> [Given problem]: Please reproduce each of the records below word for word, keeping every line in its original order.

> [Provided data]:
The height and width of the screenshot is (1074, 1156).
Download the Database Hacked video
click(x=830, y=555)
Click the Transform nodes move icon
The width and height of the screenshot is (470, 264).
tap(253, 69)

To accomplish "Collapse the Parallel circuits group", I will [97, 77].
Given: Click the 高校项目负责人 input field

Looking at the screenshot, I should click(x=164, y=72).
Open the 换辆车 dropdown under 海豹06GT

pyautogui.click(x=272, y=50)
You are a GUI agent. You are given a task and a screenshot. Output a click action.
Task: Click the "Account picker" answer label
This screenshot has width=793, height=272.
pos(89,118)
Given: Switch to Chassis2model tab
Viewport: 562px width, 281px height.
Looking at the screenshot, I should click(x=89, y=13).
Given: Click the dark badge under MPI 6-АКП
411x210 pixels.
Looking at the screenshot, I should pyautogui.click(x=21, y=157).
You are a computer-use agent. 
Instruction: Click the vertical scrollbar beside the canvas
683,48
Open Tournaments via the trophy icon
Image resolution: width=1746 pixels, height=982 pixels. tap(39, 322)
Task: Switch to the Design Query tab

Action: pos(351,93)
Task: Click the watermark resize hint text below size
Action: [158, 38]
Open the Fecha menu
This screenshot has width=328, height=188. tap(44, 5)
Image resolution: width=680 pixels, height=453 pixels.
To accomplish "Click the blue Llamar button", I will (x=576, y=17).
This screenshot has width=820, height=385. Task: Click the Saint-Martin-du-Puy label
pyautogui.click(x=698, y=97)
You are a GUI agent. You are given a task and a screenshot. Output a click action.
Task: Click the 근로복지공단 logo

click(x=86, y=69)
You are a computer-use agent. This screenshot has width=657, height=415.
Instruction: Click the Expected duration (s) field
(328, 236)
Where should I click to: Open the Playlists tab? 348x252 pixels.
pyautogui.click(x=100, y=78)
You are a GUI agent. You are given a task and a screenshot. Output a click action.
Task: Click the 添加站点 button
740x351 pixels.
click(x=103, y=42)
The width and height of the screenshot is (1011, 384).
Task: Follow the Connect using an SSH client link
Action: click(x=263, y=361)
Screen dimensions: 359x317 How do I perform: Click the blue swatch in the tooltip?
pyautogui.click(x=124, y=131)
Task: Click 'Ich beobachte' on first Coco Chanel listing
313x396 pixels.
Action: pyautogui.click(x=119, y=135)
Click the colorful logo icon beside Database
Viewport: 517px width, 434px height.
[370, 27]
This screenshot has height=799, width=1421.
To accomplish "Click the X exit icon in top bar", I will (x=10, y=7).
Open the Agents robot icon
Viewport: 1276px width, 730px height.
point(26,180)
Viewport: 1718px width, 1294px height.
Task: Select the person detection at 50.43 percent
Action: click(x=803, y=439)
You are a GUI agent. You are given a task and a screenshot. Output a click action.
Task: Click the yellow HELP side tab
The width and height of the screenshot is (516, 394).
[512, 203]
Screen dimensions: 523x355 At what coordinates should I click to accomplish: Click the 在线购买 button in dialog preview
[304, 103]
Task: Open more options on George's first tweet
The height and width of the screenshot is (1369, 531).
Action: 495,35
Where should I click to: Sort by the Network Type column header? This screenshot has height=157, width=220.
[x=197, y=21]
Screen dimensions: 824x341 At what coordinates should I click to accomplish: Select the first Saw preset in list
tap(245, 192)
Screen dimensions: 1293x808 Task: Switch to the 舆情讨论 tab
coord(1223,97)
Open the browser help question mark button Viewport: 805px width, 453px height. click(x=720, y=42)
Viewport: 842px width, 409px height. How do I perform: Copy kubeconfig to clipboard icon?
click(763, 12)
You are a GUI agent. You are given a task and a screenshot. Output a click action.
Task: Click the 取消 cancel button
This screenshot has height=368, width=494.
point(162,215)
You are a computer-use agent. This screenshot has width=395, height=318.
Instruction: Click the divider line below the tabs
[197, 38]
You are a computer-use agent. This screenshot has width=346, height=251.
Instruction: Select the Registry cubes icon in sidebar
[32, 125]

> [Full solution]:
The height and width of the screenshot is (1074, 1156).
Download the Database Hacked video
click(x=830, y=555)
Click the Transform nodes move icon
The width and height of the screenshot is (470, 264).
tap(253, 69)

To accomplish "Collapse the Parallel circuits group", I will [97, 77].
Given: Click the 高校项目负责人 input field

Looking at the screenshot, I should click(x=164, y=72).
Open the 换辆车 dropdown under 海豹06GT

pyautogui.click(x=272, y=50)
You are a GUI agent. You are given a task and a screenshot. Output a click action.
Task: Click the "Account picker" answer label
This screenshot has width=793, height=272.
pos(89,118)
Given: Switch to Chassis2model tab
Viewport: 562px width, 281px height.
Looking at the screenshot, I should click(x=89, y=13).
Given: Click the dark badge under MPI 6-АКП
411x210 pixels.
Looking at the screenshot, I should pyautogui.click(x=21, y=157).
You are a computer-use agent. 
Instruction: Click the vertical scrollbar beside the canvas
683,48
Open Tournaments via the trophy icon
Image resolution: width=1746 pixels, height=982 pixels. tap(39, 322)
Task: Switch to the Design Query tab

Action: pos(351,93)
Task: Click the watermark resize hint text below size
Action: [158, 38]
Open the Fecha menu
This screenshot has width=328, height=188. tap(44, 5)
Image resolution: width=680 pixels, height=453 pixels.
To accomplish "Click the blue Llamar button", I will (x=576, y=17).
This screenshot has width=820, height=385. Task: Click the Saint-Martin-du-Puy label
pyautogui.click(x=698, y=97)
You are a GUI agent. You are given a task and a screenshot. Output a click action.
Task: Click the 근로복지공단 logo

click(x=86, y=69)
You are a computer-use agent. This screenshot has width=657, height=415.
Instruction: Click the Expected duration (s) field
(328, 236)
Where should I click to: Open the Playlists tab? 348x252 pixels.
pyautogui.click(x=100, y=78)
You are a GUI agent. You are given a task and a screenshot. Output a click action.
Task: Click the 添加站点 button
740x351 pixels.
click(x=103, y=42)
The width and height of the screenshot is (1011, 384).
Task: Follow the Connect using an SSH client link
Action: click(x=263, y=361)
Screen dimensions: 359x317 How do I perform: Click the blue swatch in the tooltip?
pyautogui.click(x=124, y=131)
Task: Click 'Ich beobachte' on first Coco Chanel listing
313x396 pixels.
Action: pyautogui.click(x=119, y=135)
Click the colorful logo icon beside Database
Viewport: 517px width, 434px height.
[370, 27]
This screenshot has height=799, width=1421.
To accomplish "Click the X exit icon in top bar", I will (x=10, y=7).
Open the Agents robot icon
Viewport: 1276px width, 730px height.
point(26,180)
Viewport: 1718px width, 1294px height.
Task: Select the person detection at 50.43 percent
Action: click(x=803, y=439)
You are a GUI agent. You are given a task and a screenshot. Output a click action.
Task: Click the yellow HELP side tab
The width and height of the screenshot is (516, 394).
[512, 203]
Screen dimensions: 523x355 At what coordinates should I click to accomplish: Click the 在线购买 button in dialog preview
[304, 103]
Task: Open more options on George's first tweet
The height and width of the screenshot is (1369, 531).
Action: 495,35
Where should I click to: Sort by the Network Type column header? This screenshot has height=157, width=220.
[x=197, y=21]
Screen dimensions: 824x341 At what coordinates should I click to accomplish: Select the first Saw preset in list
tap(245, 192)
Screen dimensions: 1293x808 Task: Switch to the 舆情讨论 tab
coord(1223,97)
Open the browser help question mark button Viewport: 805px width, 453px height. click(x=720, y=42)
Viewport: 842px width, 409px height. How do I perform: Copy kubeconfig to clipboard icon?
click(763, 12)
You are a GUI agent. You are given a task and a screenshot. Output a click action.
Task: Click the 取消 cancel button
This screenshot has height=368, width=494.
point(162,215)
You are a computer-use agent. This screenshot has width=395, height=318.
Instruction: Click the divider line below the tabs
[197, 38]
You are a computer-use agent. This screenshot has width=346, height=251.
Instruction: Select the Registry cubes icon in sidebar
[32, 125]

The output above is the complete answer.